You are likely most familiar with this from the somatic symptom disorder called “conversion disorder” in which a traumatized individual suddenly goes blind…or deaf…or cannot swallow or has seizures in the absence of a medical reason for those symptoms.
In those cases, the emotions triggered by the trauma are believed to be so great that the body attempts to deal with them through the creation of physical complaints.
Another you may be familiar with is the individual who thinks something is wrong…that they have a disease…even when reassured countless times that they do not. These were Ince referred to as hypochondriacs, and this is referred to as hypochondiasis.
In the case of somatic symptoms disorder with primary pain complaints are, for example, those patient’s complaints of back pain do not correspond to what the MRI, CT scan and other studies indicate. These patients continue to believe that they have specific problems although repeatedly reassured that they do not.
In my practice, I see this in patients who tell me that “I have herniated discs pushing on my nerves, they tell me to be careful or I’ll be paralyzed, and I need back surgery which they are blocking.”
Review of the medical records, however, indicate that the patient has moderate, age-related, degenerative disc disease, and there are no indications for surgery.

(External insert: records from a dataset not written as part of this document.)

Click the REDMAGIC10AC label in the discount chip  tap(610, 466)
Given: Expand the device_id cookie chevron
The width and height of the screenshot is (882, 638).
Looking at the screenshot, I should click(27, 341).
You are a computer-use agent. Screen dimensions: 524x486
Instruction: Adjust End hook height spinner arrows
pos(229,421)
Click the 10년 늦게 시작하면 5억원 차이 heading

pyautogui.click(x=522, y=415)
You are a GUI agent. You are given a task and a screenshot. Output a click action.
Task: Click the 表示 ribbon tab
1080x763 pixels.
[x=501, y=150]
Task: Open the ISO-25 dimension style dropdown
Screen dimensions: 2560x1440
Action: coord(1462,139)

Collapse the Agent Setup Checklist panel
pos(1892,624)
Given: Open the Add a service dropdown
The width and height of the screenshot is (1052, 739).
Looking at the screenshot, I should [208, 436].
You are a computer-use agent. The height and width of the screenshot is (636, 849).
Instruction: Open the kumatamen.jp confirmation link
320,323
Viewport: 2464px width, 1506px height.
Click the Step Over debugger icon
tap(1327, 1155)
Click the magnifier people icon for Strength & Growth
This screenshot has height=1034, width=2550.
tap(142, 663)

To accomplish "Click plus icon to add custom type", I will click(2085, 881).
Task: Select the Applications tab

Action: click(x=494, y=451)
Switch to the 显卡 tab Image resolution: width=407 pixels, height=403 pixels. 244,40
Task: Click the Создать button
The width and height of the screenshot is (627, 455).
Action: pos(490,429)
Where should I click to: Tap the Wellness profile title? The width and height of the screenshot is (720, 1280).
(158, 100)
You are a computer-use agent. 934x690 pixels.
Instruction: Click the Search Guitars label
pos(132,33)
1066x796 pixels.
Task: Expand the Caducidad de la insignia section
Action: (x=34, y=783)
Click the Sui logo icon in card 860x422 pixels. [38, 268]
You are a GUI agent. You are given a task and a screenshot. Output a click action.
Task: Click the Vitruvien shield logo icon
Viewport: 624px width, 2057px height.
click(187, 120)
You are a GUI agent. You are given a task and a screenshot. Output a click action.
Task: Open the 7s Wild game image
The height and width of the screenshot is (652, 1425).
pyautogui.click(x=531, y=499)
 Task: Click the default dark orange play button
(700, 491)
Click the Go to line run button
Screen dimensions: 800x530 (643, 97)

Why do the patient’s cling to these distorted beliefs in the face of contradictory information? Often it is simply fear; fear that the pain surely is a sign of a greater danger; fear that they will never cope with the pain; fear that they are being lied to; and fear that no one believes their complaints have substance unless surgery is indicated.
It is important to be certain that the patient has a written, brief summary of their findings, their true restrictions, their actual functional abilities and that these data are also shared by family members to insure that family does not inadvertently reinforce a disability role.”